Anomalies in dual energy X-ray absorptiometry measurements of total-body bone mineral during weight change using Lunar, Hologic and Norland instruments.

Abstract

A previous study showed that measurements of total-body bone mineral changes made with a Hologic QDR 1000W were unreliable when the subjects underwent weight change. The study has been extended to dual energy X-ray absorptiometry (DXA) apparatus from other manufacturers. Re-analysis of published results during weight loss using a Lunar DPX showed that they varied with the software used. Using the Extended mode, there was a 1% loss of bone mineral areal density (BMD), but no significant change in bone mineral content (BMC) or bone area (BA) following a weight loss of 16 kg, whereas the use of the Standard mode led to a larger fall of BMC and BMD. Similar findings arose from the consideration of two studies using Norland XR 26 HS absorptiometers. On the other hand, separation of two groups with similar weight changes from the population studied with a Hologic QDR 1000W confirmed that BMC changed directly with weight, but there was an inverse relationship for BMD, owing to an inappropriate change of BA. The use of Hologic Enhanced and Standard software modes led to significant differences in initial readings and measured changes. With each instrument there was a strong correlation between changes in BA and changes in BMC. When 6 kg of lard was wrapped around the limbs of volunteers or a semi-anthropomorphic phantom to simulate weight change, there were spurious increases of measured BMC and BA by about 5% with each instrument.

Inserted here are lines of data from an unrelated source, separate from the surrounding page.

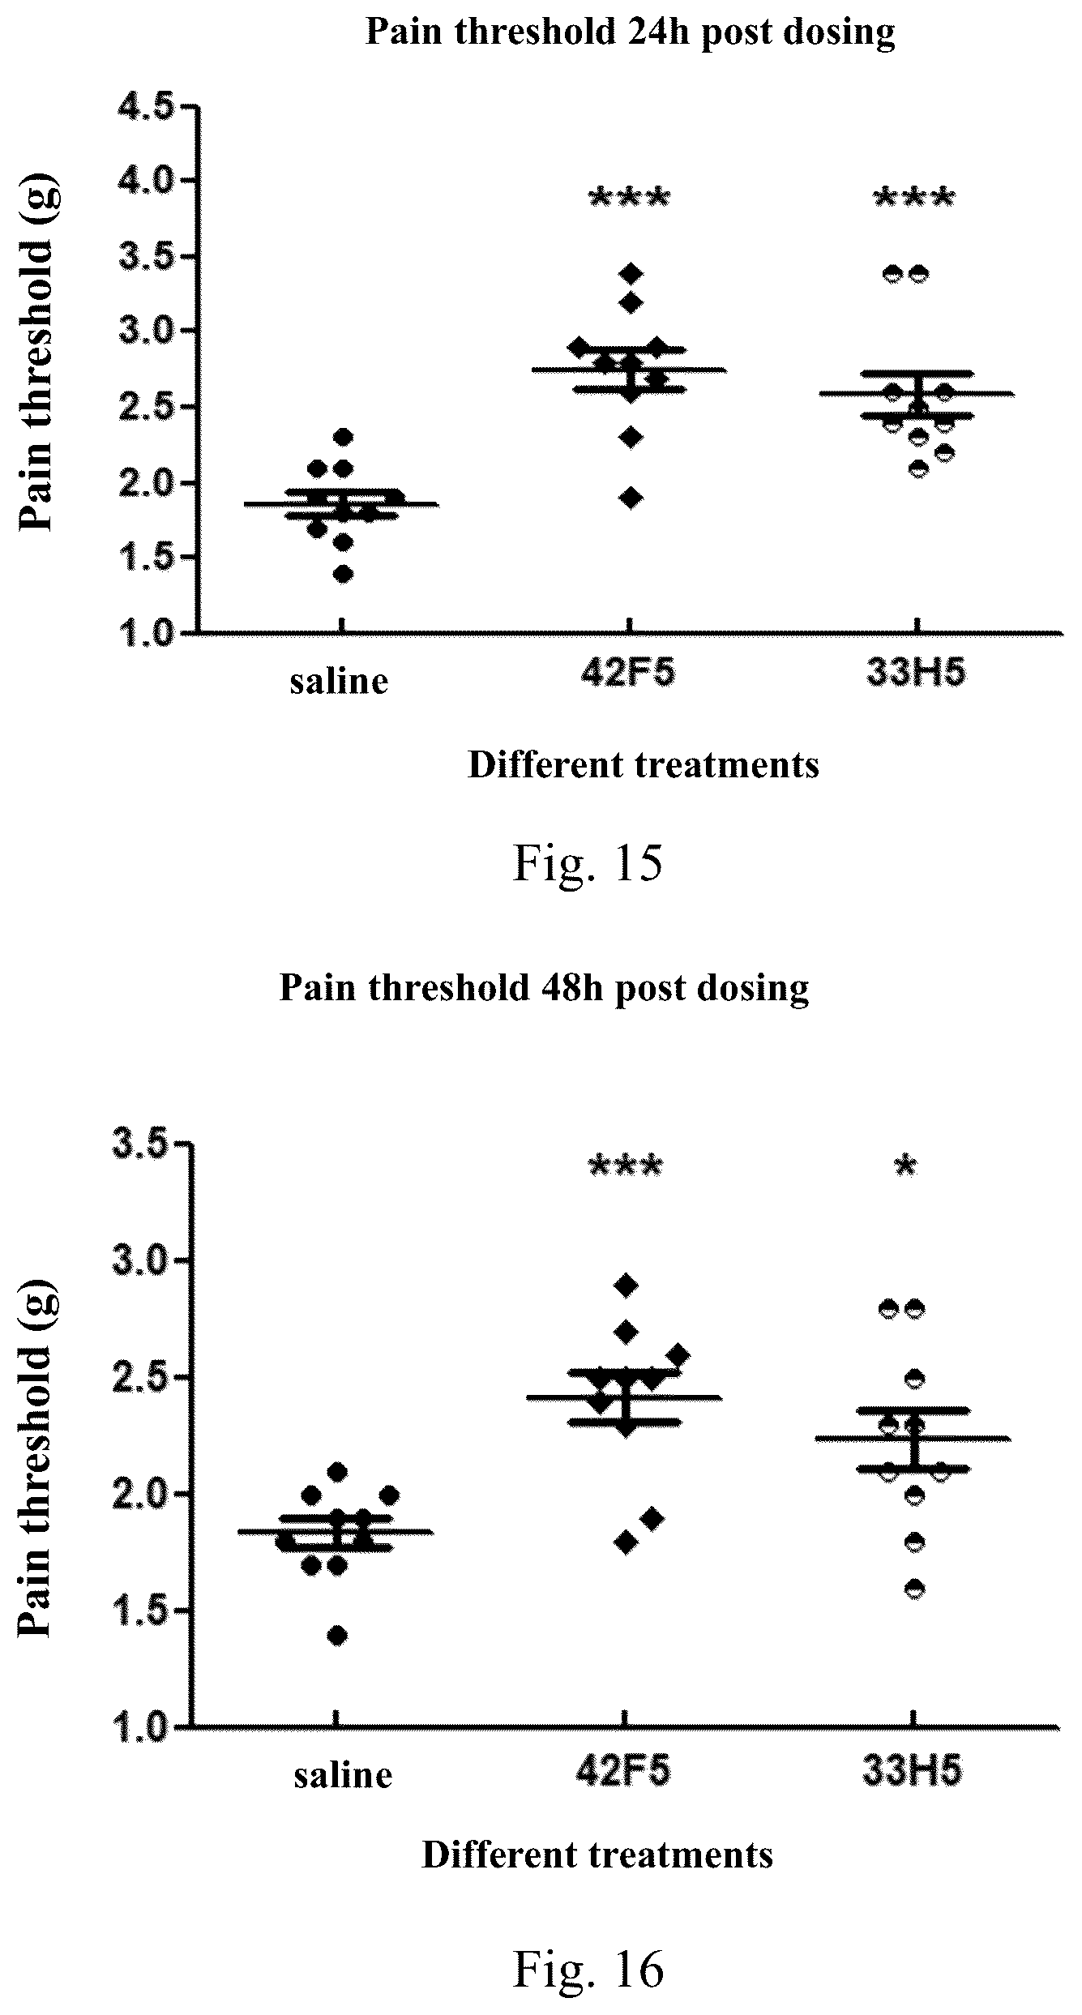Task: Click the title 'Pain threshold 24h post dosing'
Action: coord(631,32)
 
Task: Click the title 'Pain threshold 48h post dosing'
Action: coord(544,988)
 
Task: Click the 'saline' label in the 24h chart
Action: coord(340,682)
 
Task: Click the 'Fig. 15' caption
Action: coord(588,864)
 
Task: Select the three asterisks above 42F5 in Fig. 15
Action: coord(630,197)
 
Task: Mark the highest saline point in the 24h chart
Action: coord(343,437)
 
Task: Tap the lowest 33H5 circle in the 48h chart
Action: coord(914,1589)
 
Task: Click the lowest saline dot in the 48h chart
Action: coord(337,1636)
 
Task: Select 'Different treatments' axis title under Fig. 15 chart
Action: coord(644,765)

There were no changes of BMD with Lunar, variable results with Norland, but decreases with Hologic. The results observed in vivo could be explained by the effects of fat changes, without there being any real change of bone mineral. Changes of BMD in the skeleton of the phantom were underestimated with all three brands. The anomaly observed with the Hologic QDR 1000W is less apparent with a Lunar DPX or a Norland XR 26, but there are sufficient uncertainties for all total-body measurements during weight change to be treated with suspicion.